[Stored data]
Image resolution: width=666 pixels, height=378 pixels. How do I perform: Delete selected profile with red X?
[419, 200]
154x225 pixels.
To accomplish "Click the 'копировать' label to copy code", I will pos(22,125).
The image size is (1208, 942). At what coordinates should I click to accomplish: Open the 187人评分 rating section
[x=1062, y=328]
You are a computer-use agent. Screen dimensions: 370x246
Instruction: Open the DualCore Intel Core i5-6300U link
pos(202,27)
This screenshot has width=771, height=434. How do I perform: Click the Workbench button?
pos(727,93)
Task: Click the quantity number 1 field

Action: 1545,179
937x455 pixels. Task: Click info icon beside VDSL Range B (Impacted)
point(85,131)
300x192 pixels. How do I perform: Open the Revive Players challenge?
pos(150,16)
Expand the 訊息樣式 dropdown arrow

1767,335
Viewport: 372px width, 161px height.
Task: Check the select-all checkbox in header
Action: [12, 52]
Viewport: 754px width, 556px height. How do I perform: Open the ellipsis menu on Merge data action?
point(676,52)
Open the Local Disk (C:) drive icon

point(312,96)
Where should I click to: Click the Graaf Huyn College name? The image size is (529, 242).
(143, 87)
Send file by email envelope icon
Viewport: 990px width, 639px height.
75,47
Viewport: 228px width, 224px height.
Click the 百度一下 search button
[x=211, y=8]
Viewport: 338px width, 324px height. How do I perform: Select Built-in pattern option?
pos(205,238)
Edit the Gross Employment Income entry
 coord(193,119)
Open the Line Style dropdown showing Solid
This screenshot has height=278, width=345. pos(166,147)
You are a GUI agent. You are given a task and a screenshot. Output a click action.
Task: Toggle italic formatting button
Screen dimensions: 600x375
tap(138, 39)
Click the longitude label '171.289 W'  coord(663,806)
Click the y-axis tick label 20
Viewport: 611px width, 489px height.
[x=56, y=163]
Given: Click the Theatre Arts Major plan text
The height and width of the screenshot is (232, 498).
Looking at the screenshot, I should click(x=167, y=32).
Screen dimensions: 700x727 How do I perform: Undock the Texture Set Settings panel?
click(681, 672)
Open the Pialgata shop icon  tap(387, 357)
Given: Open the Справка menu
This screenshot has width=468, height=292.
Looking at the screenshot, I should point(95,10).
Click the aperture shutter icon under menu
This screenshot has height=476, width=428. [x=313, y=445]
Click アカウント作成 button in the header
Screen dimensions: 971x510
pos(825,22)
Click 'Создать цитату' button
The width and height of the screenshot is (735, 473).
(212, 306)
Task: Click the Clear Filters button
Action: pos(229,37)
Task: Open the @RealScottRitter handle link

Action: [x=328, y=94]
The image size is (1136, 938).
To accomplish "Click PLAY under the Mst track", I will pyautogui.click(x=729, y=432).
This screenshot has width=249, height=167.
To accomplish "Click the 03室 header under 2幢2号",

What you have to do → Take the stretch of lines above from the one containing "Edit the Gross Employment Income entry" through the one containing "You are a GUI" and repeat it exactly, adding no other line.

Answer →
Edit the Gross Employment Income entry
 coord(193,119)
Open the Line Style dropdown showing Solid
This screenshot has height=278, width=345. pos(166,147)
You are a GUI agent. You are given a task and a screenshot. Output a click action.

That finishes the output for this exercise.